The bank cut its long-term forecasts for metals by as much as 12 percent. Investors should avoid thermal coal and alumina in a post-supercycle world, Morgan Stanley said, referring to a previous boom in prices that had been fueled by soaring demand from China. It still prefers base metals such as nickel, copper and zinc over bulk commodities, for which it cut estimates by up to 25 percent. (…)

Volkswagen cars with diesel engines rigged to cheat on emissions tests are being pulled from markets in Spain, Switzerland, Italy, the Netherlands and Belgium, while prosecutors in Sweden consider opening an investigation on potential corruption. About 42 percent of platinum demand comes from its use in pollution-control devices in diesel engines, according to Morgan Stanley. The metal slumped to as low as $899 an ounce on Tuesday, the weakest level since December 2008. (…)

Technicians as well:

… We have been looking for the market to retest the spike low from August at 1,867, and then medium-term support at 1,820, the October 2014 low. With several key sectors now also falling to major support levels – notably industrials ‒ and looking vulnerable, we think the risk a major top may be established has risen sharply. Below 1,867 should keep the risk lower for price and “neckline” support at 1,832/20. Below here would mark the completion of an important top, turning the core trend bearish. If achieved, we would target 1,738/30 initially – the low for 2014 itself, and the 38.2% retracement of the 2011/2015 uptrend. Although we would expect this to hold at first, a break would be favoured in due course for 1,575/74 – the 38.2% retracement of the entire 2009/2015 bull market. 

While we’ve been in a sideways market for a while, a major top, according to David Sneddon on the Credit Suisse team, would mean breaking below levels such as the October 2014 low of 1,820 in the S&P.

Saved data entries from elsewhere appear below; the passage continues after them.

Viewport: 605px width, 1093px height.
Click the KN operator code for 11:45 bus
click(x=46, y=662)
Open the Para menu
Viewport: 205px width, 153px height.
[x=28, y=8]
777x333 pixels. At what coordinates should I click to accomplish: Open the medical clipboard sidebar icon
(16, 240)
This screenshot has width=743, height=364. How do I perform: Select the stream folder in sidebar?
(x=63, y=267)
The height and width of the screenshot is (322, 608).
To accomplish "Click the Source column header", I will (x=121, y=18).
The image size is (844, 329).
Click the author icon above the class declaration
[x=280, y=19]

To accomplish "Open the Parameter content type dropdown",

“We’ve obviously already had a significant fall in the stock market, triggered by the breaking down of the lows we saw earlier this year. The big question now is whether this is just a correction in a bull market,” he told us. In his mind, tumbling past 1,820 would signal that the market move could be something bigger. 

On the plus side, a move above 1,953 could help ease selling pressure, the Swiss bank said.

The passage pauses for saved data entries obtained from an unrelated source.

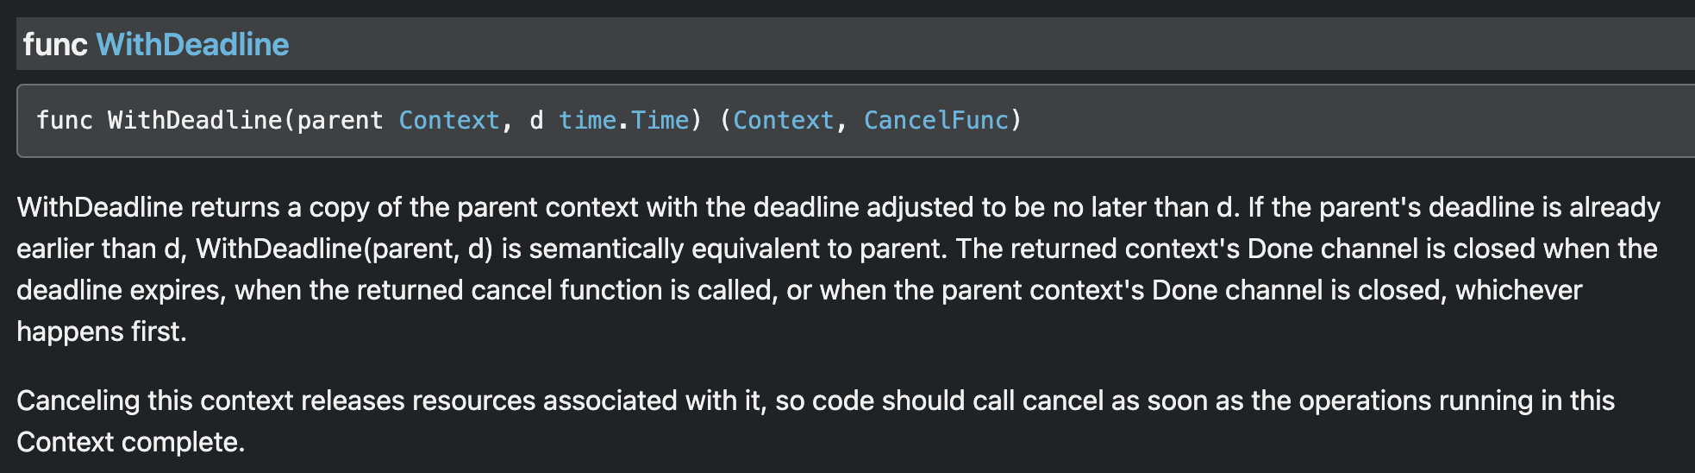
Task: Click the parent parameter's Context type link
Action: [x=449, y=120]
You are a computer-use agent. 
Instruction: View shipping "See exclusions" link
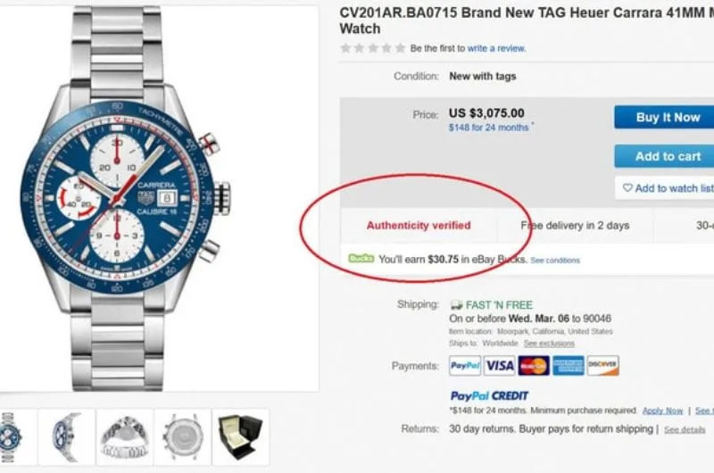(x=549, y=344)
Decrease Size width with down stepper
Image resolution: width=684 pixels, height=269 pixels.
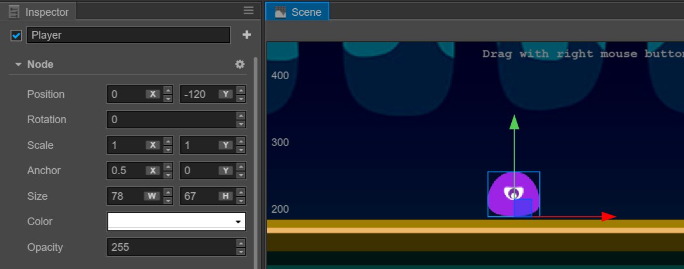(x=168, y=200)
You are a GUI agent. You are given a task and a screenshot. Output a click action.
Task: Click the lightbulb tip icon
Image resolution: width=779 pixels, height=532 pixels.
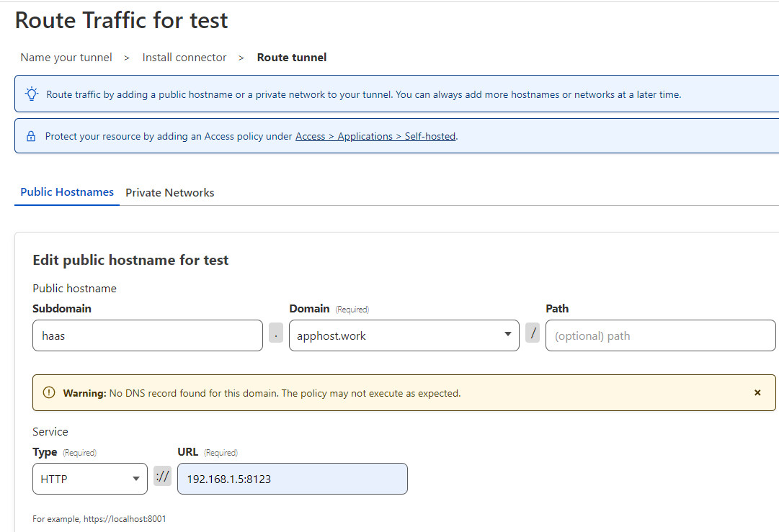click(x=32, y=94)
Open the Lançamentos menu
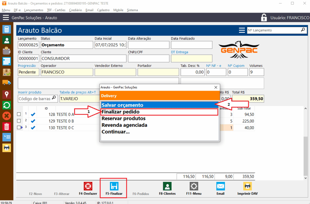The image size is (310, 204). pyautogui.click(x=34, y=10)
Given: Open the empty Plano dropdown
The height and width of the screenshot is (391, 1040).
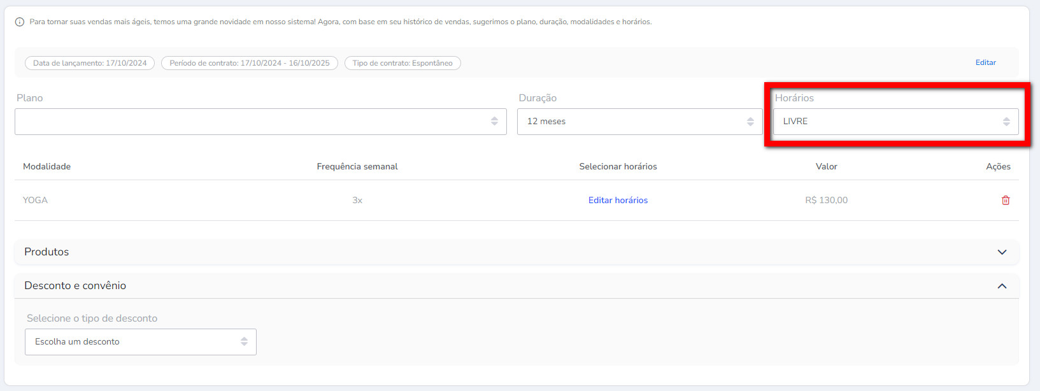Looking at the screenshot, I should (x=255, y=121).
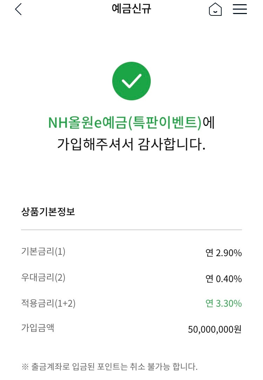Select the NH올원e예금(특판이벤트) product name
Image resolution: width=263 pixels, height=380 pixels.
pos(124,123)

BofA Issues Dramatic Junk Bond Meltdown Warning: This “Train Wreck Is Accelerating”
BUY-LOW TIME FOR EM EQUITIES?

Gary sent me these great charts from CLSC:

image

image

Pretty tempting, isn’t it?

  1. I never consider P/BV without considering ROE trends.
  2. I am not a great fan of forward P/Es, especially when recession is looming.
  3. Currency, commodity and political risks?
  4. Debt!! Read below:
IMF Flashes Warning Lights for $18 Trillion in Emerging-Market Corporate Debt

Emerging markets should brace for a rise in corporate failures as debt-bloated firms struggle with souring growth and climbing borrowing costs, the International Monetary Fund warned Tuesday in a new report. (…)

Now, prospects in industrializing economies are weakening fast even as the U.S.Federal Reserve is getting set to raise interest rates for the first time in nearly a decade, a move that will raise borrowing costs around the world. The burden of 26% larger average corporate debt ratios and higher interest rates come as commodity prices plummet, a staple export for many emerging-market economies. Compounding problems, many firms borrowed heavily in dollars. As the greenback surges against the value of local currency revenues, it makes repaying those loans increasingly difficult.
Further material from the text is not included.